The slow worm - a band of bronze in the garden

If you see a slow worm (Anguis fragilis) in your garden, you'd be forgiven for thinking it's a snake. But it's actually a legless lizard, the only such creature native to Britain. Indeed, slow worms are probably the most frequently seen reptile in Britain, as they are less shy and slower to hide than the common lizard (Zootoca vivipara) which is considered to be more prevalent in Britain.

The slow worm is found across Britain, but not in Ireland. They have a shiny appearance. Males are a greyish brown and females are brown or bronze with dark sides. Some females possess a thin line down the back. Juvenile slow-worms are very thin and are initially around 4cm long. Juveniles have black bellies and gold or silver dorsal sides. Adult slow worms grow to be about 50 cm (20") long.

Slow worms give birth to live young. Like other reptiles, slow worms hibernate, usually from October to March.

The slow worm looks like a small and rather attractive snake, but is, in fact, a legless lizard and completely harmless. A boon to the gardener, as it likes nothing better than chomping through slugs and snails, it can often be found in gardens and allotments.

They are predated upon by many animals including adders, hedgehogs, badgers, magpies and lots of other birds. They are extremely vulnerable to pet cats, as well. With a lot of luck, though, they can live up to 30 years in the wild and up to at least 54 years in captivity (the age of the slow worm upon capture was uncertain).
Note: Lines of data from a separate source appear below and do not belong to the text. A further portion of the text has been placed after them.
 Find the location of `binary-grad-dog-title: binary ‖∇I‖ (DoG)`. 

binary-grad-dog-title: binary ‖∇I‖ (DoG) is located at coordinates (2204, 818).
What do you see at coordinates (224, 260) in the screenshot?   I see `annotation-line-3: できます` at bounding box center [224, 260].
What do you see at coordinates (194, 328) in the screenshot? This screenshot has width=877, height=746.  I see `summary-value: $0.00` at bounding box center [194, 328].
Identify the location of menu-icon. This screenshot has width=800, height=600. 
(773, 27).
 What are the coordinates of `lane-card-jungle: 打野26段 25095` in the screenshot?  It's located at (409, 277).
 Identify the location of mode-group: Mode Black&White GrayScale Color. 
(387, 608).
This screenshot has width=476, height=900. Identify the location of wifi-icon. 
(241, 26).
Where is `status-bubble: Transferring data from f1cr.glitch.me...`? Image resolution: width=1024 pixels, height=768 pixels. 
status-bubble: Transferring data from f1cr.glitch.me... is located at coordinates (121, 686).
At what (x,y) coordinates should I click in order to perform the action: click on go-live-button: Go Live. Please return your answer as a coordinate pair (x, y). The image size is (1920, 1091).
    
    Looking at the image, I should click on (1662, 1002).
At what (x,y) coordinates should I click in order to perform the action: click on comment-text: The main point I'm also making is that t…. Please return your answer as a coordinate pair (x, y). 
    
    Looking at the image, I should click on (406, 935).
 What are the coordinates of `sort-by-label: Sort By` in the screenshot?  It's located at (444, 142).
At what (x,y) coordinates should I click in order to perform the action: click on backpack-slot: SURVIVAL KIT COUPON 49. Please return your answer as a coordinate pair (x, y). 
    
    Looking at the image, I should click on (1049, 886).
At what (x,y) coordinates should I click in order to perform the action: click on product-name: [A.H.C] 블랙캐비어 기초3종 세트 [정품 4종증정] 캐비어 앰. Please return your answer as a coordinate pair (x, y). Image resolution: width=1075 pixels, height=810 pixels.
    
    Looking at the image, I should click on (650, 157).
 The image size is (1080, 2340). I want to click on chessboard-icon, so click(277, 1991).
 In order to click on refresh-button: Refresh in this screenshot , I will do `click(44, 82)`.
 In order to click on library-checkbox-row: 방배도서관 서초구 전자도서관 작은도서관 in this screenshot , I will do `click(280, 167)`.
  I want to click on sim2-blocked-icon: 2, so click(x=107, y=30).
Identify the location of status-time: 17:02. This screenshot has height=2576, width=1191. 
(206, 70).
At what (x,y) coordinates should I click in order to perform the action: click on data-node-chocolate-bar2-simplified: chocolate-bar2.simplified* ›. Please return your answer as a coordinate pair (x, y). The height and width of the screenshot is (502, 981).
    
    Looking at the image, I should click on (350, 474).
Slow worms generally bask under rocks rather than on the top of them. They often turn up under plastic sheets on allotments, or in the safer and warmer top part of plastic compost bins. They can be encouraged to the garden if suitable safe hiding places are available. Though they often 'freeze' when discovered, they can move very quickly. Their defences when alarmed include a foul-smelling poo, and the ability to lose their tail to escape.